Today...
Today has been an inspirational day.
I first woke up, and went about my usual Sunday morning routine, coffee, and a shower, and prepared to go to Church with my Girlfriend, and our friends from the Youth Group.
I then walked my Girlfriend to where she works, where I dropped her off thinking that she would work for most of the rest of the day, and that we wouldn't have a lot of time together. At this point, I was informed by my mom that we had a visiting dog, and that we needed to take it to the Humane Society because we couldn't find its owner. I met this little dog and was astonished at how friendly, and well-mannered a dog it was. It was by far the happiest little mutt that I have ever met. I had the child-like hope that we would "get to keep the doggy please please please" although realistically I knew that we couldn't. However, it did rekindle my love for animals, particularly cats and dogs, and remind me that some day I hope to be able to own an entire zoo's worth of dogs and cats and take care of them all, and give them love and a home.
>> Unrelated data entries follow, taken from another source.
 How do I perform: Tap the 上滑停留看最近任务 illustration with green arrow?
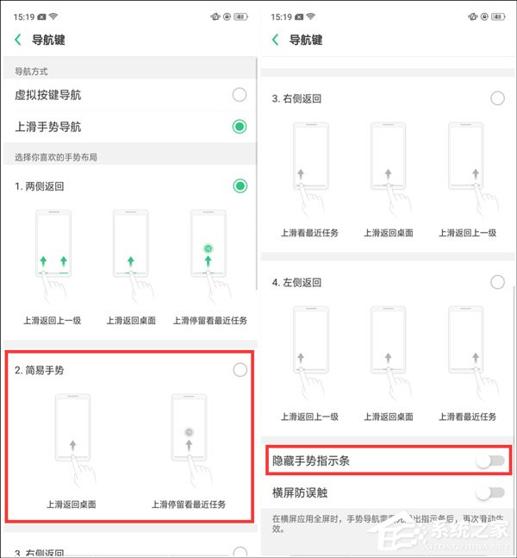(x=209, y=254)
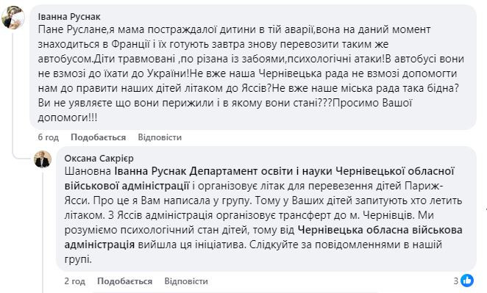The width and height of the screenshot is (487, 293).
Task: Open Іванна Руснак's profile avatar
Action: coord(13,18)
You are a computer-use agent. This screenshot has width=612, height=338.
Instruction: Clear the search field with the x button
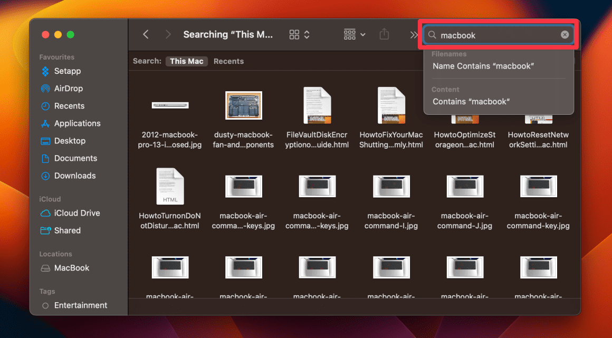[565, 34]
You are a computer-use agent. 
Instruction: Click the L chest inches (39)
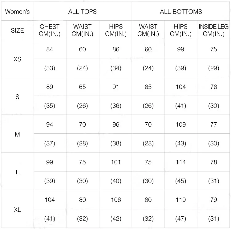50,181
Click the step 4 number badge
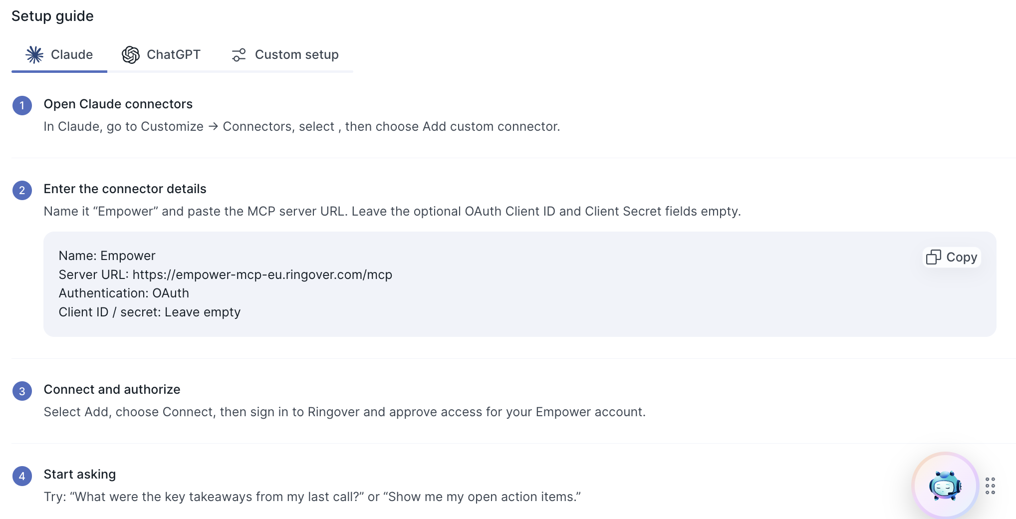1016x519 pixels. (22, 476)
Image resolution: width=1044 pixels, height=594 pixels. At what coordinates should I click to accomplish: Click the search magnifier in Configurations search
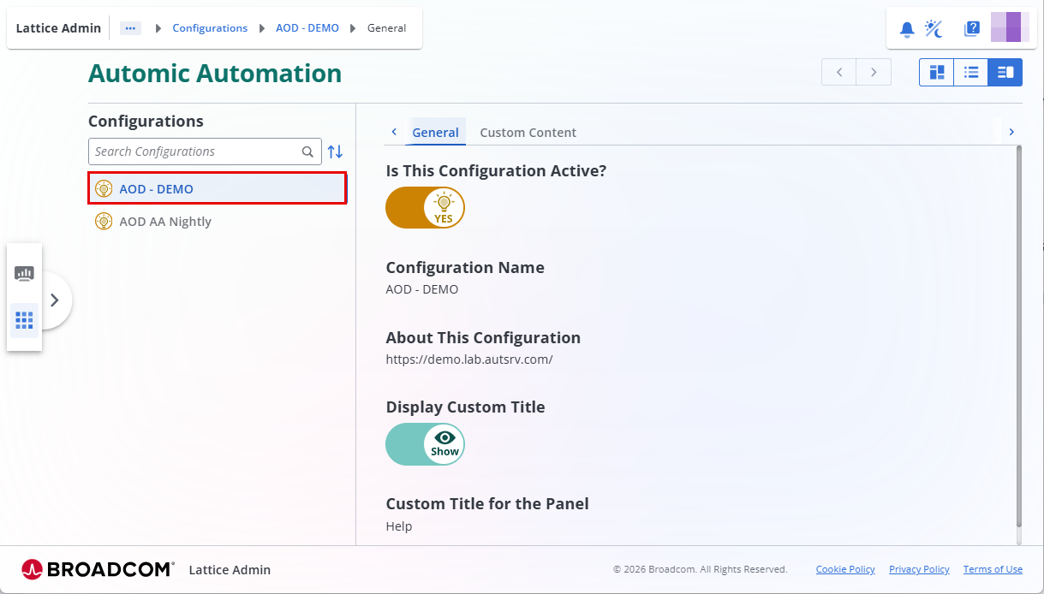307,151
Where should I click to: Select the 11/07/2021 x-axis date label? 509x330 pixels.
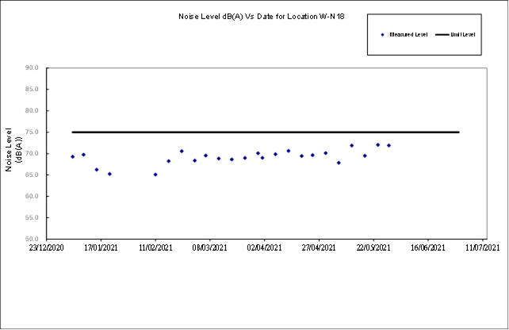tap(483, 248)
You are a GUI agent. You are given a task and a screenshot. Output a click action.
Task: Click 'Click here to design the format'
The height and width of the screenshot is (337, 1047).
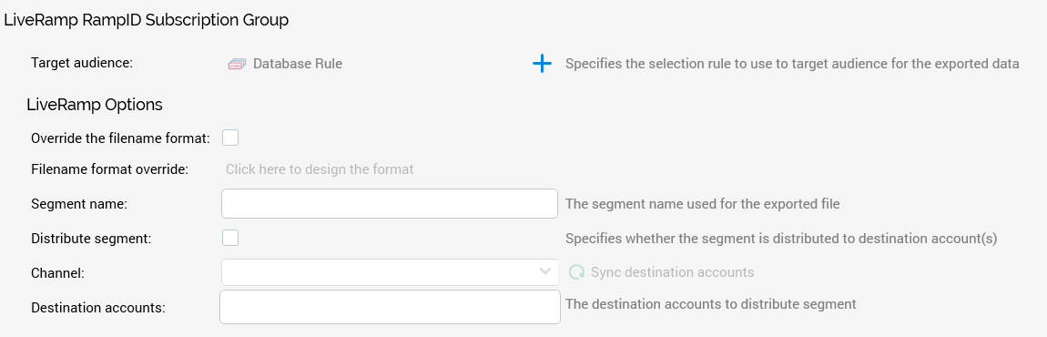[320, 169]
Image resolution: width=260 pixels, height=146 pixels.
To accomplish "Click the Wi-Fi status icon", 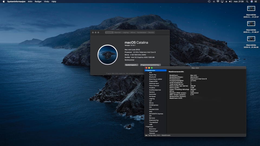I will [x=218, y=2].
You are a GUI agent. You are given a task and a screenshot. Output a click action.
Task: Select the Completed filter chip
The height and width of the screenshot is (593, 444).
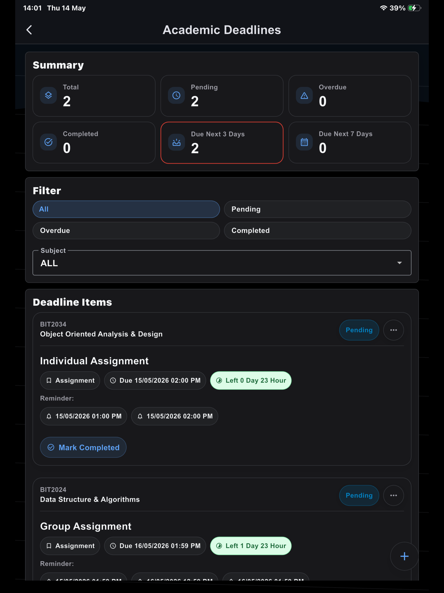click(x=318, y=231)
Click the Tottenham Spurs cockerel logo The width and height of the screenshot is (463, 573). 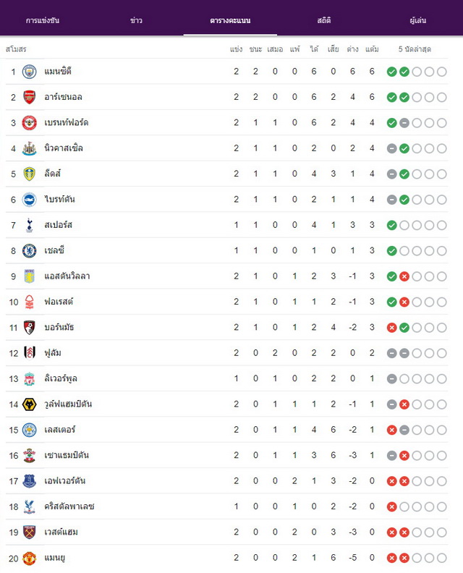(29, 225)
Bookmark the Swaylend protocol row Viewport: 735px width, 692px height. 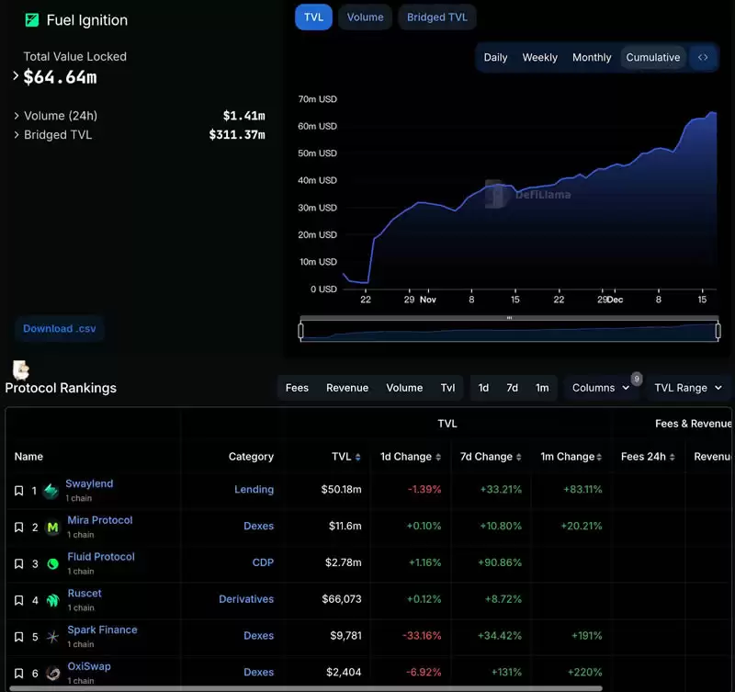coord(18,491)
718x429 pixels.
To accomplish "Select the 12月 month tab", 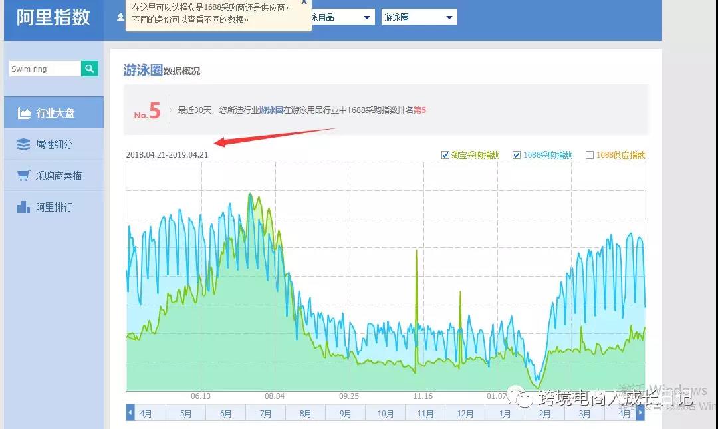I will coord(465,412).
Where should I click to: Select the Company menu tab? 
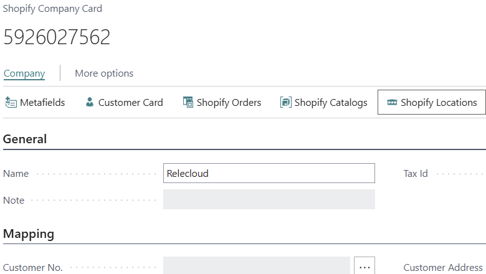(24, 73)
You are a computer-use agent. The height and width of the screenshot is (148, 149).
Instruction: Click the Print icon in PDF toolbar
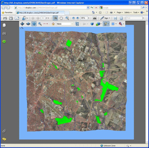coord(5,18)
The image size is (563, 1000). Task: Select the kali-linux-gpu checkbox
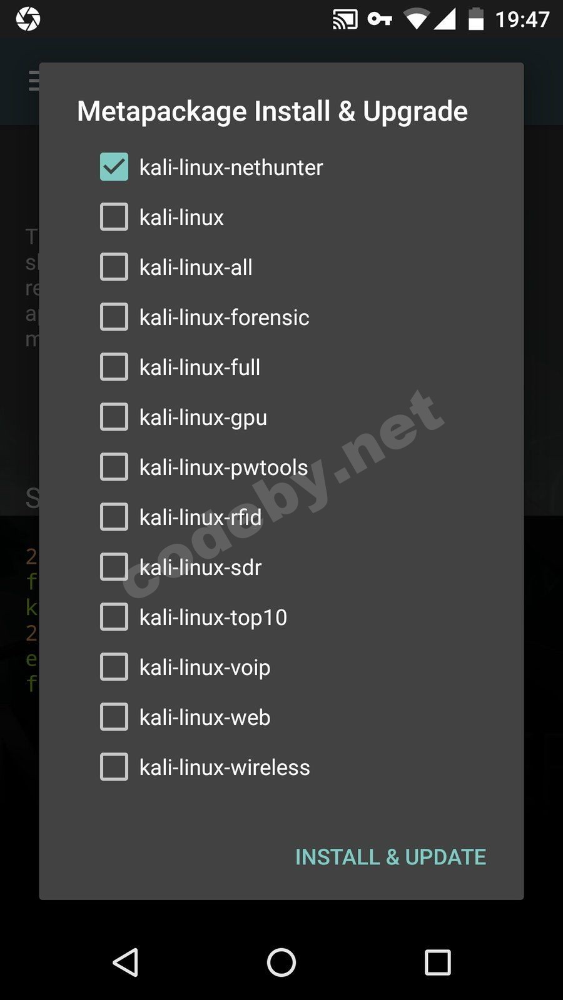pos(114,417)
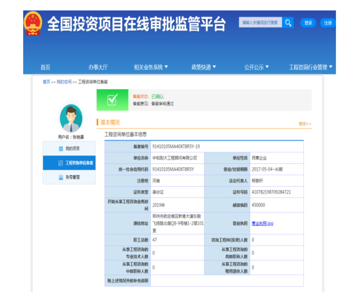Click 我的空间 in the breadcrumb
This screenshot has width=359, height=305.
[64, 82]
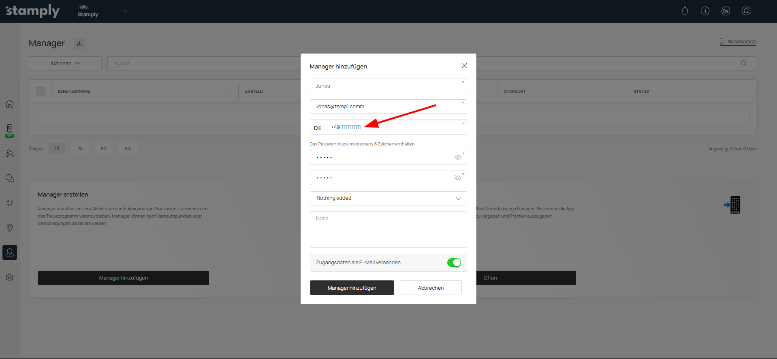Show password in confirm password field
This screenshot has width=777, height=359.
point(457,178)
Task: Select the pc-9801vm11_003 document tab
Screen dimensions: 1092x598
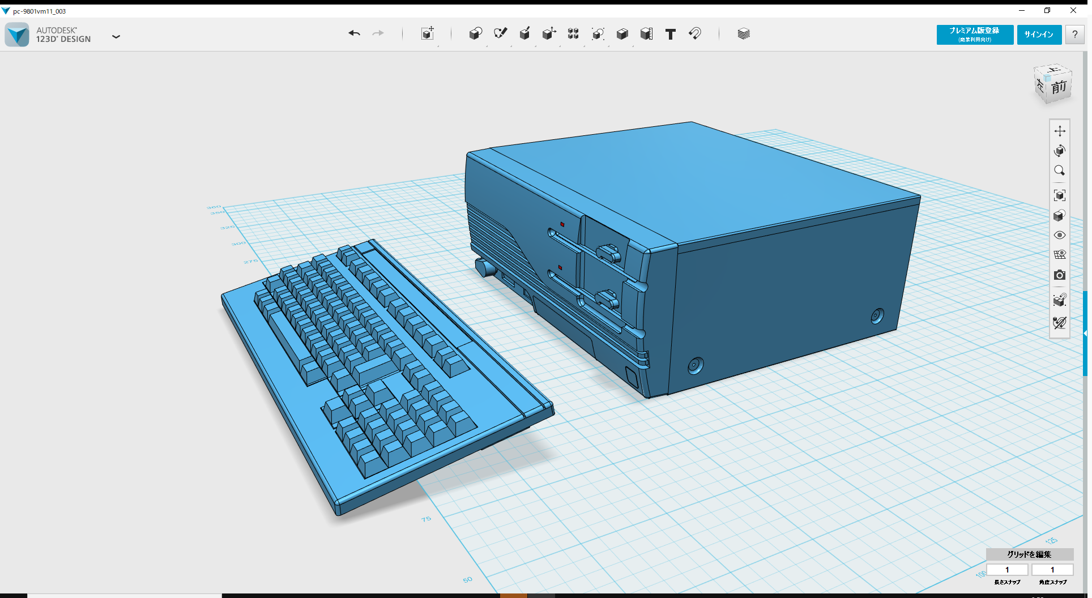Action: tap(40, 10)
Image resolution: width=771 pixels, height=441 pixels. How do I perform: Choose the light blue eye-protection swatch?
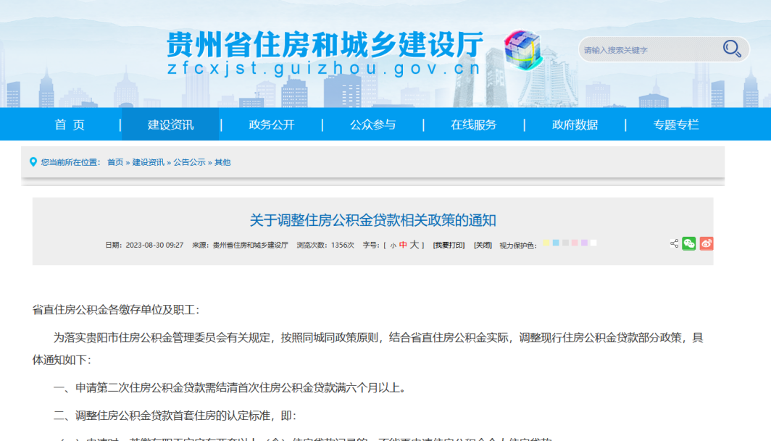pos(556,243)
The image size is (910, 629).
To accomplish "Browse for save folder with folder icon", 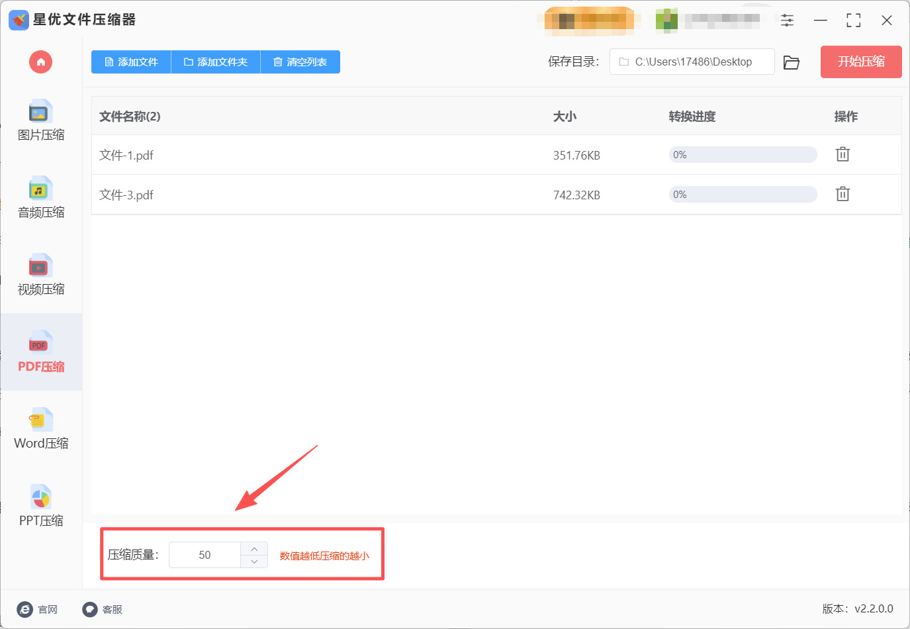I will [792, 62].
After having dropped the dog off at the Humane Society, I was informed by my girlfriend that she was actually given the rest of the day off. Alas some happy news! We picked her up from her place of work - Onion World, in Walla Walla - and we came home. Here we watched a cute movie, The Proposal, and enjoyed each others' company, thereafter walking to a local candy store called Brights and sharing a strawberry milkshake together. This was among one of my favorite dates, because while it was nothing too special, we spent so much time just talking, and enjoying each other, it was what I call perfection.
So after that we walked home, and with some brief conversation, I was told that I should read my mom and her fiance Ken's blog at www.stardustglobalventures.com
I read Ken's most recent post, and was very touched. I was touched to be called a hero. It's one thing for my mom, or somebody who I have known my entire life to call me a hero. While it matters to me, and I do appreciate ego-building comments, it's not necessarily as powerful as when it comes from somebody who hasn't been in your life since childhood. Ken's post stardust was thoughtful, and in a way humbling. I didn't realize that he thought of me like that. I appreciate his presence, probably more than anyone can guess, with as sarcastic as he and I are with each other. But I did not know that the appreciation was mutual.
I am touched that he has expressed such a feeling of me, and that he describes me in such a good light. Some days the banter between he and I is hard to distinguish between serious and joking. But that post told me that the banter is always joking. No matter what he and I say out loud, we seem to have come to a mutual appreciation, and maybe, even on some level, a loving friendship.
Ken came into my life at a point in time that I was very angry. I'm still angry some days. And I always knew that he'd never be the same father figure to me that Ron my step-dad was, but I always said we could be "friends." Never did I truly believe that until now though. I said it to keep my mom happy. I said it to keep the peace. But it's clear to me that what I said in a shallow connotation, has become true. Ken is a friend. A true friend.
And as I've always stated, Ken and I will likely never have a father-son type of relationship. But what we have now, is a friendship, full of love, inspiration, and idolization - if that's a word. And yes I did say a friendship full of love. Because while we may both be unwilling to on some level say the words "I love you" to each other - at least I am, because there's a barrier there for me still on some level because of circumstances - we do, I believe, love each other.
So this post goes to the day, the experiences, the love, and the inspiration.
To Emily, and to the animals of the world, both stray and domestic that need love and affection, and to Ken.
Comments
Yes, there's a whole lotta love whether we say it or not. I plan on sharing our lives for a lifetime ahead.